Él la miró fijamente.

—¿Cómo puede ser una buena señal si esa roca casi me mata? ¡Los dioses están enojados conmigo!

—¡Escúchame, por favor! —dijo ella y lo besó, como para que la dejara hablar.

El esposo asintió.

—Estaba en el bosque y sentí el temblor —empezó a hablar—. Corrí de un lado para otro y el forraje me rasgó las ropas, me desordenó el pelo y me lastimó las piernas. Me caí y el viento me llenaba de hojas. Levanté la cara y una luz intensa me cegó. Cuando volví a ver, un ser estaba parado frente a mí. Vestía una túnica blanca, resplandeciente, parecía un enviado de los cielos, un ser divino. Quedé muda por la impresión. Me dijo que no temiera ante el temblor de la tierra, ante las estrellas fugaces ni ante los colores cambiantes del cielo. Que debía estar contenta porque estaba encinta. Que traería al mundo a un varón, hijo tuyo, favorecido por los dioses y bendecido por las divinidades de los bosques. Que una roca caería en nuestra casa como símbolo de la gracia divina sobre nosotros, y que con ella debíamos hacer un monolito para agradecer a los dioses…
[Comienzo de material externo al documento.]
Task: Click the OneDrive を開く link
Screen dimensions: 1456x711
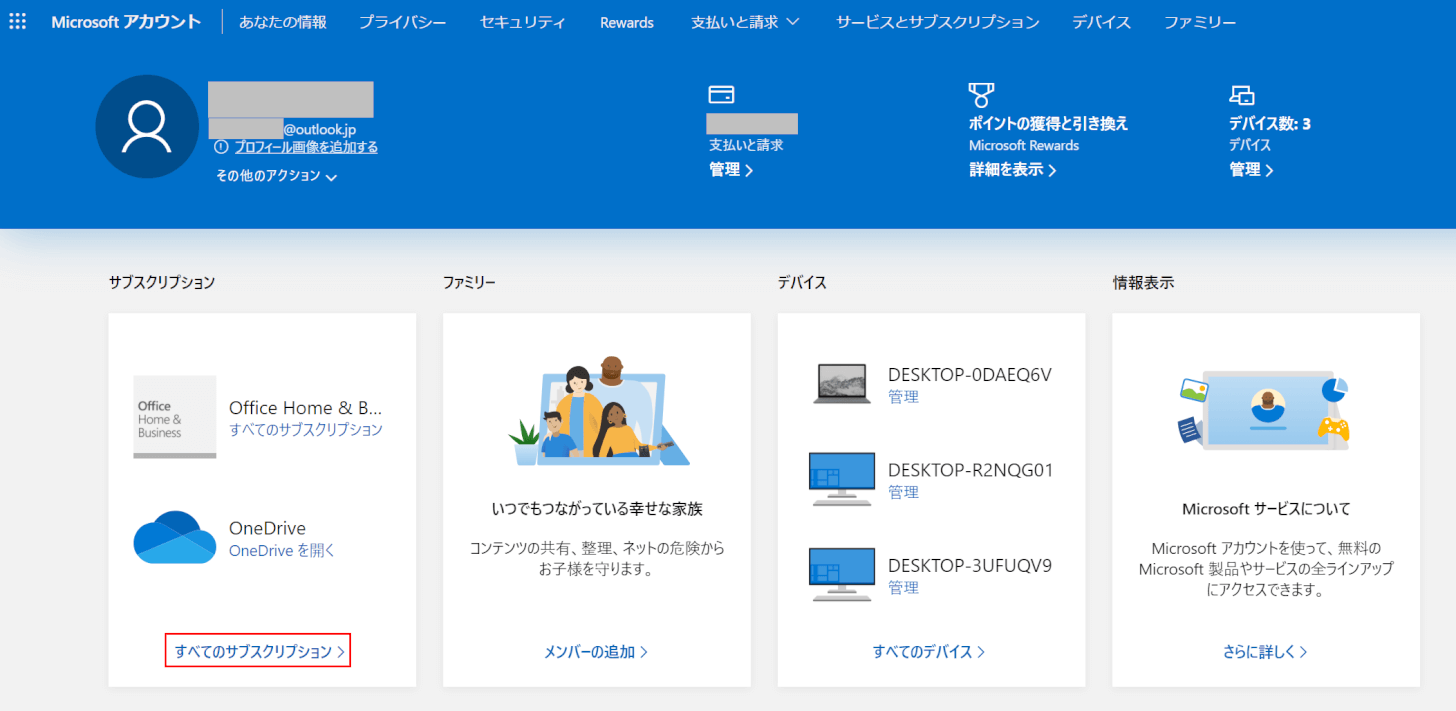Action: coord(282,551)
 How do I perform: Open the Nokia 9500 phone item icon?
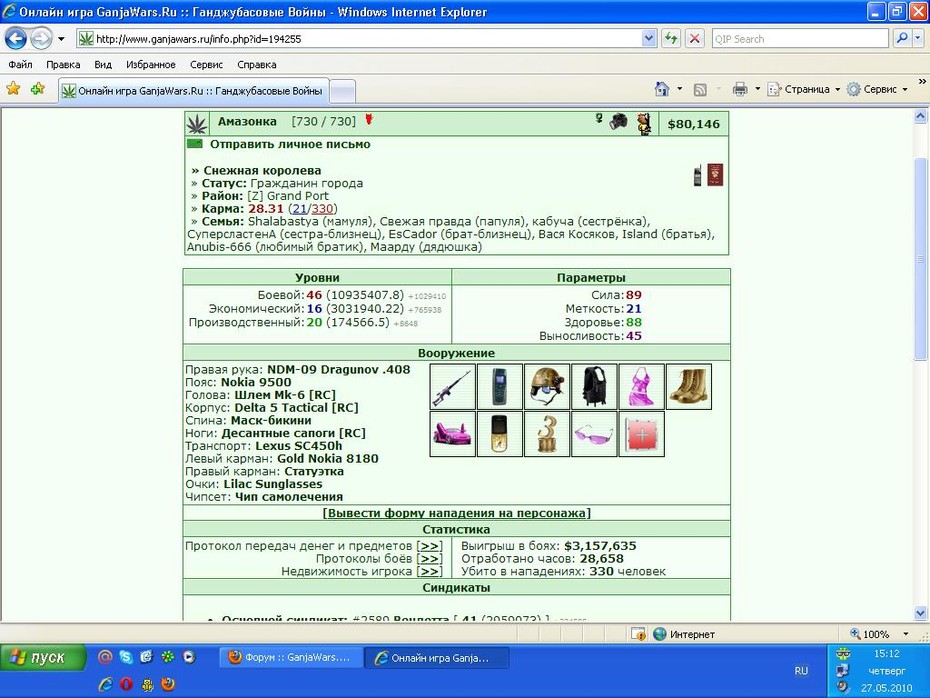[x=499, y=387]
La mujer no pudo continuar con sus palabras, porque el esposo se lo impidió. El corazón del hombre palpitaba con fuerza. Lleno de alegría y euforia, levantó a la mujer de la cintura y la besó. Danzó con ella y agradeció al cielo por la bendición. Los dos rieron e hicieron planes, porque era el primer hijo después de tantos años. Sin perder tiempo, el hombre tomó algunas herramientas y empezó a esculpir la roca. Mientras lo veía trabajar, la mujer respiró tranquila. Por un tiempo más continuaría con su secreto, al menos hasta que de nuevo los dioses le brindaran otra ayuda.